Quais ciências e quais tecnologias fazemos enquanto localidade geográfica e historicamente situada? Dossiê publicado na Revista de Estudios Brasileños, periódico da Universidad de Salamanca e Universidade de São Paulo (USP), reúne análises que apontam a diversidade e o contínuo interesse em investigações dos Estudos Sociais da Ciência e da Tecnologia (STS, na sigla em inglês) no Brasil.
Organizado por Paulo Elian e Luiz Otávio Ferreira, pesquisadores da Casa de Oswaldo Cruz (COC/Fiocruz), e por Marcia Regina Barros da Silva, da USP, o dossiê revela, por meio de nove artigos e três entrevistas, a diversidade teórica e metodológica do campo. Surgido no fim dos anos 1970, os Estudos Sociais da Ciência e da Tecnologia (STS) ampliou os modos de compreensão do fazer científico ao mostrar que C&T são objetos que possuem historicidade, não estão apartados da sociedade.
“Ao destacarmos que ciências e tecnologias não são apenas produtos técnicos, resultantes de alguma evolução humana, ou resultado de inovações mecânicas progressivas, queremos pensar nas ciências e nas tecnologias não como correlatas da vontade de progresso. O que seja ciência e tecnologia não é algo permanente na história.
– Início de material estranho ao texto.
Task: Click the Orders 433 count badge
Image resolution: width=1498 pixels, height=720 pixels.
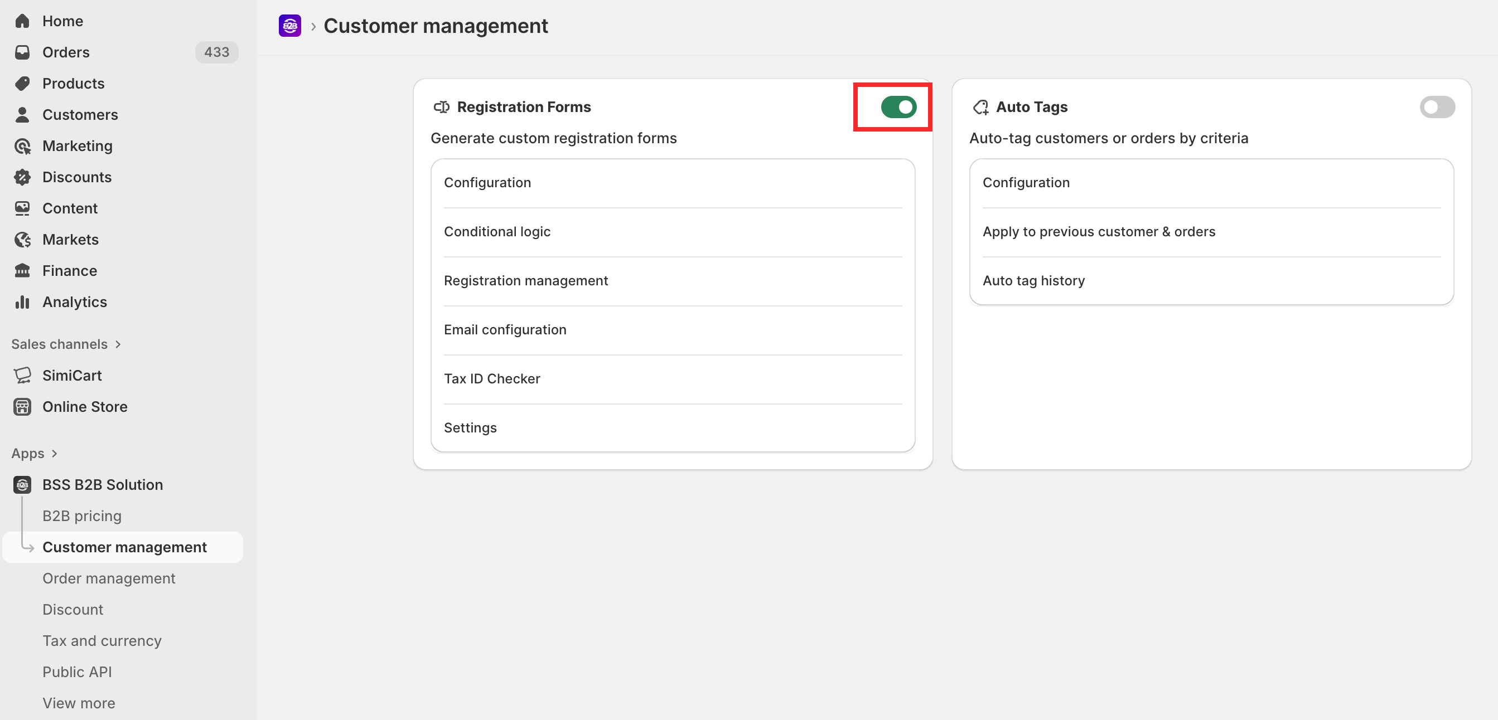Action: 216,52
Ciência e tecnologia podem ser progresso ou regressão, guerra ou paz, a depender do que agenciam, do que articulam e do que transformam”, escrevem os organizadores no texto de introdução “Estudos Sociais da Ciência no Brasil: o que podem ser e do que tratam”.
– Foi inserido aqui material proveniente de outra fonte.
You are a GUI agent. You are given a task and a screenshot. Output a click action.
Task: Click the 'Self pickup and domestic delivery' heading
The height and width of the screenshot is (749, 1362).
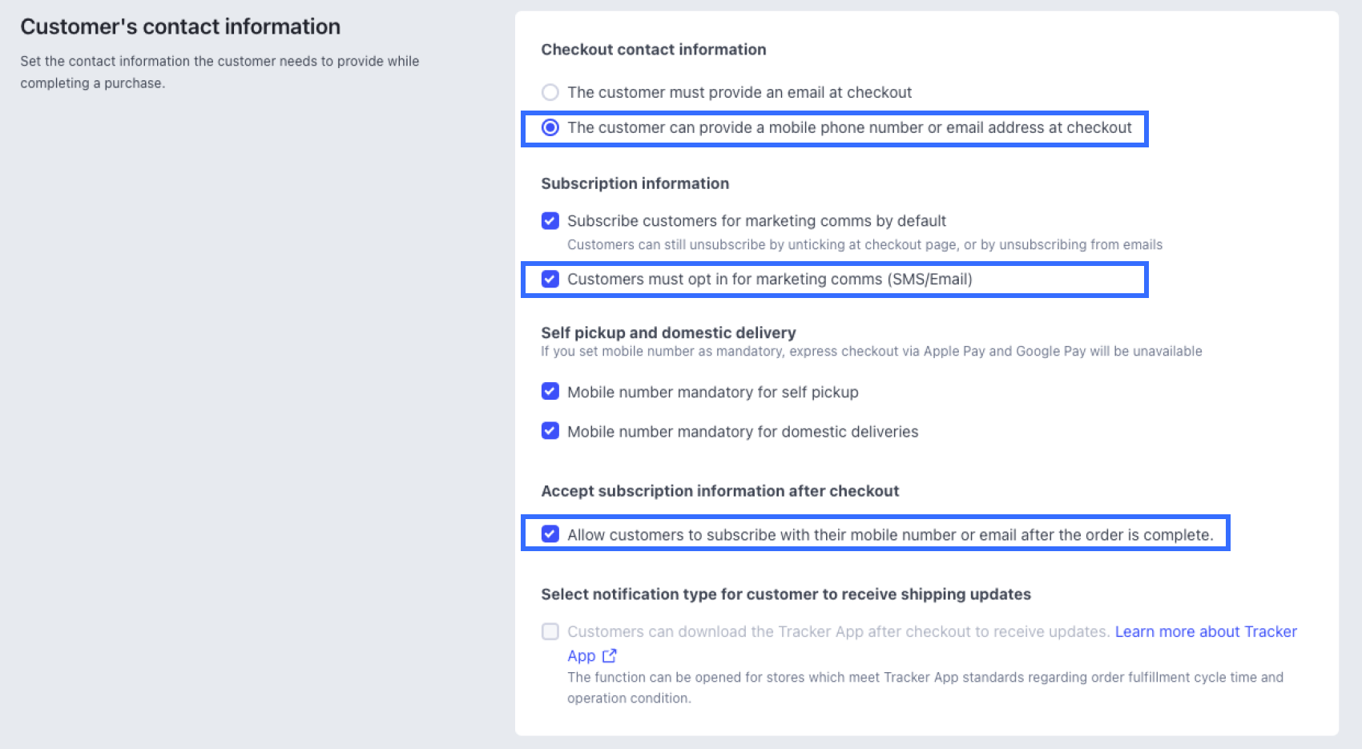(x=668, y=332)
Com nove artigos e três entrevistas, o dossiê abre com uma análise do debate sobre a expertise que mobilizou o campo dos STS nas duas primeiras décadas do século 21, em estudo assinado por pesquisadores em estágio pós-doutoral na Casa de Oswaldo Cruz (Thiago da Costa Lopes e Ede Cerqueira) e pela pesquisadora Simone Petraglia Kropf, todos dos Programa de Pós-Graduação em História das Ciências e da Saúde (PPGHCS) da Casa de Oswaldo Cruz.
Outros três artigos são assinados por egressos do programa: Daiane Rossi investiga a composição institucional e de gênero da comunidade científica brasileira a partir de dados coletados pela Campanha Nacional de Aperfeiçoamento de Pessoal de Nível Superior (Capes), na década de 1950; Renilson Beraldo analisa o conhecimento médico no circuito germano-hispano-brasileiro; e Ricardo dos Santos Batista estuda o papel das enfermeiras no Serviço Especial de Saúde Pública (SESP), em parceria com José Lúcio Costa Ramos, da Universidade Federal da Bahia (UFBA).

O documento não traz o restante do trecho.